◆ TASK: Starting from the first line below, count the lines carrying the string "agent" and answer with the count by itself.

◆ DATA FOR THIS EXERCISE:
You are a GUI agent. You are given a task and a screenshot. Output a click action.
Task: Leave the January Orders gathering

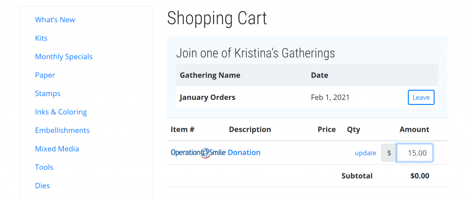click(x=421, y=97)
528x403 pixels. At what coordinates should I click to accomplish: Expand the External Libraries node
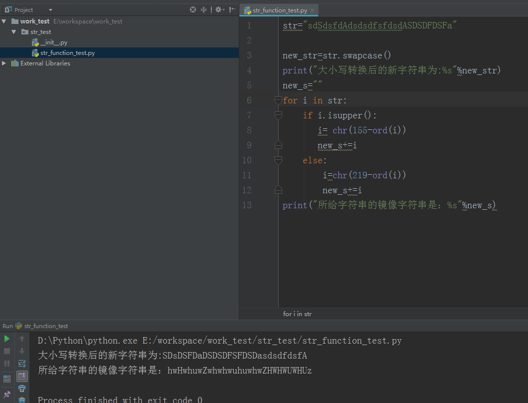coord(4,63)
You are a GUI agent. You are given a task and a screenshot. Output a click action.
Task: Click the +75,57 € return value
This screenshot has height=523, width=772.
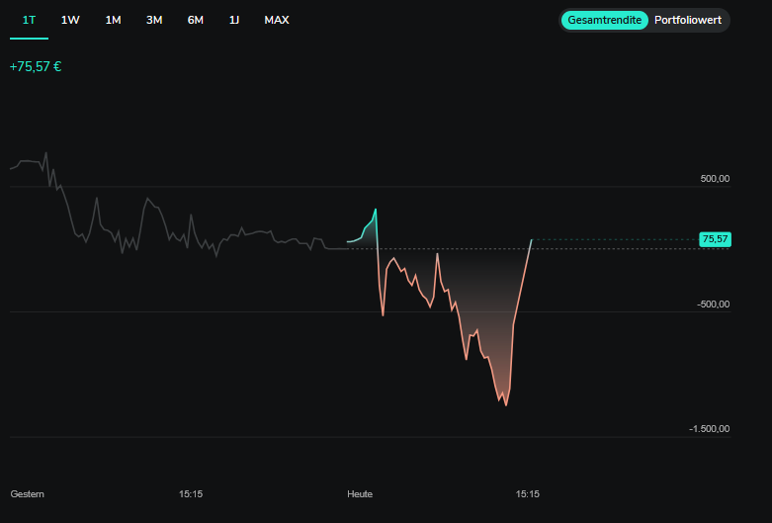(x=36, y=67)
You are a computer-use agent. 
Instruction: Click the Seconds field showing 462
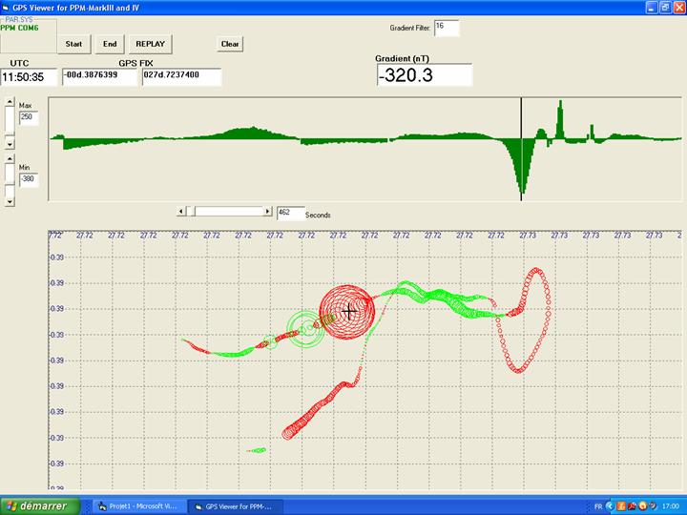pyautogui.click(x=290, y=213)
--
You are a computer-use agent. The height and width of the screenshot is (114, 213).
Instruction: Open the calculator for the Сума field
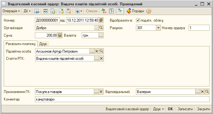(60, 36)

◆ OUTPUT: 4